## Requirements
Transcribe the blog post on cutting scenes below word for word, from "Now, moving on" to "your monster scene.".

## Selected passage
┄┄┄┄┄┄

Friend-of-the-blog Lani wrote to me with a contribution to the ongoing discussion of when one cuts out of scene early versus when one cuts late. I thought her analysis was so good, not to mention poetic, that I'm presenting it to you here. Take it, Lani!
Lani: "You can cut on the lightning or you can cut after the thunder. I don't think choosing one is a criticism of the other, but they definitely do give a different flavor to each choice. I haven’t seen "Little Miss Sunshine," but I think that method [cutting early] would work because it's so engaging. The viewer has to actively participate, to anticipate, in order to get it. And it's interesting that directors are trusting their audiences' sophistication and ability to do that. Yay for that! But with "The Office," it's more real. In real life, we can't cut at the lightning – the thunder's always coming. And even though we know it's coming, there's something that bonds us in the experience of it. The same way we've all lived through the awkward aftermath of a Michael Scott moment."
Wow. Well said. Thanks, Lani!
Now, moving on a bit, I want to address a question I was asked recently about scene length as seen in a more mathematical light. A writer noticed that the produced scripts they'd acquired for the show they were specing had scenes as long as 4 pages in them, and asked me if that was unusual. Actually, it is not. Have no fear of writing scenes of any particular length, as long as the show customarily does so. Buffy sometimes had big group scenes that could be as long as 6 or 7 pages, while Gilmore Girls scenes often ran --and run -- far longer than that! Do as your show does and you won't go wrong. Some scenes simply contain a lot of stuff that needs to happen. If you get really nervous about it, break the scene up by making the characters move to another location during it, or maybe cut away to another story in another location and then come back to your monster scene.
Lunch: Chicken salad sandwich and pie, purchased from -- get this -- a Marie Calendar's guy who came to our office to sell stuff directly from his travelling caravan of coolers! Wonderful!

┄┄┄┄┄┄

## Dataset section
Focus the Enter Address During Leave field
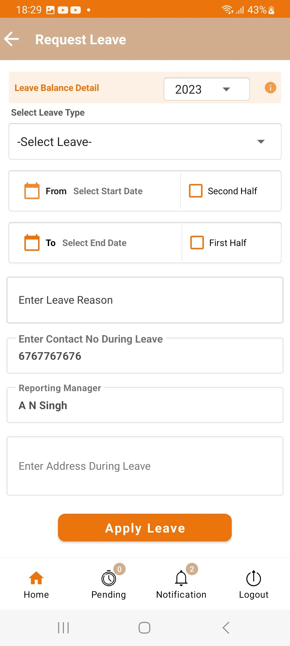Screen dimensions: 290x646 [145, 466]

┄┄┄┄┄┄

## Result for this task
Now, moving on a bit, I want to address a question I was asked recently about scene length as seen in a more mathematical light. A writer noticed that the produced scripts they'd acquired for the show they were specing had scenes as long as 4 pages in them, and asked me if that was unusual. Actually, it is not. Have no fear of writing scenes of any particular length, as long as the show customarily does so. Buffy sometimes had big group scenes that could be as long as 6 or 7 pages, while Gilmore Girls scenes often ran --and run -- far longer than that! Do as your show does and you won't go wrong. Some scenes simply contain a lot of stuff that needs to happen. If you get really nervous about it, break the scene up by making the characters move to another location during it, or maybe cut away to another story in another location and then come back to your monster scene.